### Task to complete
Put the records starting at the line that contains "This screenshot has width=1389, height=868." and ending at the line that contains "click(x=793, y=65)" into a two-column CSV with the columns record_text and answer. Give one row per record, put each value in a single quoted field, and replace line breaks with spaces.

(Word and element pointing entries)
* START *

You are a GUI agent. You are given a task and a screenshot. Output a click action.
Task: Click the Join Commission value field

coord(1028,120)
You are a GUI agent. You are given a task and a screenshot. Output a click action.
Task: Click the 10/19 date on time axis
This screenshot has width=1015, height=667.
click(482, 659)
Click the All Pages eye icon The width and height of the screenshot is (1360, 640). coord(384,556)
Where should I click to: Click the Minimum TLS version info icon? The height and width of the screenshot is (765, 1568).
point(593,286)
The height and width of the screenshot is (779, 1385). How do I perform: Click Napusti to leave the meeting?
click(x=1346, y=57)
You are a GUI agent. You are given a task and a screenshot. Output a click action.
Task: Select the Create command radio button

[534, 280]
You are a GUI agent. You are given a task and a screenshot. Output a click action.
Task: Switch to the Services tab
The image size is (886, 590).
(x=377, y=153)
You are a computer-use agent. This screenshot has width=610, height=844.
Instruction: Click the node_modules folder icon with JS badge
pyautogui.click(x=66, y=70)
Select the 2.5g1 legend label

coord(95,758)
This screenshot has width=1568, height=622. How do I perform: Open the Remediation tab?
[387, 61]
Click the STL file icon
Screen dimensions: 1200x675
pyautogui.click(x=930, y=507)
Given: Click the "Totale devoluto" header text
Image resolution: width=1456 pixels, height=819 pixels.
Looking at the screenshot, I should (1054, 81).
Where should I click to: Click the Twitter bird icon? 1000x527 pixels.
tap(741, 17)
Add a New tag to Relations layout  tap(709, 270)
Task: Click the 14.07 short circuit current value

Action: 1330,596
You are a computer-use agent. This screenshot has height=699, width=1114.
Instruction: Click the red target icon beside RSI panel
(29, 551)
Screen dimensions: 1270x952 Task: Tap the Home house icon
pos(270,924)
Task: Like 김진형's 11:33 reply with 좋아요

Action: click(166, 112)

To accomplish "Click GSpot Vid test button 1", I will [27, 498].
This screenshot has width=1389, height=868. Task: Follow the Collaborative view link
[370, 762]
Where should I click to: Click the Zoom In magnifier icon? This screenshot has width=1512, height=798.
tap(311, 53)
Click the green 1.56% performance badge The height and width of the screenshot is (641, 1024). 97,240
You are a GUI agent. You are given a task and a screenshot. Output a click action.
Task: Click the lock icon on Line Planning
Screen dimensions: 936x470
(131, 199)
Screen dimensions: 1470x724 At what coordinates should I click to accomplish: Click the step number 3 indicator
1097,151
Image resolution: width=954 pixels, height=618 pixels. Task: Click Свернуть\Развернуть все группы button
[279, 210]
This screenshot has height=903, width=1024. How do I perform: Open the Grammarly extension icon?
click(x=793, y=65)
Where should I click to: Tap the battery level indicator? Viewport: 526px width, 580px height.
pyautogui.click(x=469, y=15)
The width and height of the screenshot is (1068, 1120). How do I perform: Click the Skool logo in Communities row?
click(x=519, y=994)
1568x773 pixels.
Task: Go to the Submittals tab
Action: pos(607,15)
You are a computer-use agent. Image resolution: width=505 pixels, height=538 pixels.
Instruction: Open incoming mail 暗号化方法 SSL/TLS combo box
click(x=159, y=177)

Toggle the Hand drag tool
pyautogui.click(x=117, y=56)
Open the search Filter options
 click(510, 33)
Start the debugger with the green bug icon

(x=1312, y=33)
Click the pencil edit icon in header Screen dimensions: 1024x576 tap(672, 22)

* END *

### Solution
record_text,answer
"This screenshot has width=1389, height=868. Task: Follow the Collaborative view link","[370, 762]"
"Where should I click to: Click the Zoom In magnifier icon? This screenshot has width=1512, height=798.","tap(311, 53)"
"Click the green 1.56% performance badge The height and width of the screenshot is (641, 1024).","97,240"
"You are a GUI agent. You are given a task and a screenshot. Output a click action. Task: Click the lock icon on Line Planning Screen dimensions: 936x470","(131, 199)"
"Screen dimensions: 1470x724 At what coordinates should I click to accomplish: Click the step number 3 indicator","1097,151"
"Image resolution: width=954 pixels, height=618 pixels. Task: Click Свернуть\Развернуть все группы button","[279, 210]"
"This screenshot has height=903, width=1024. How do I perform: Open the Grammarly extension icon?","click(x=793, y=65)"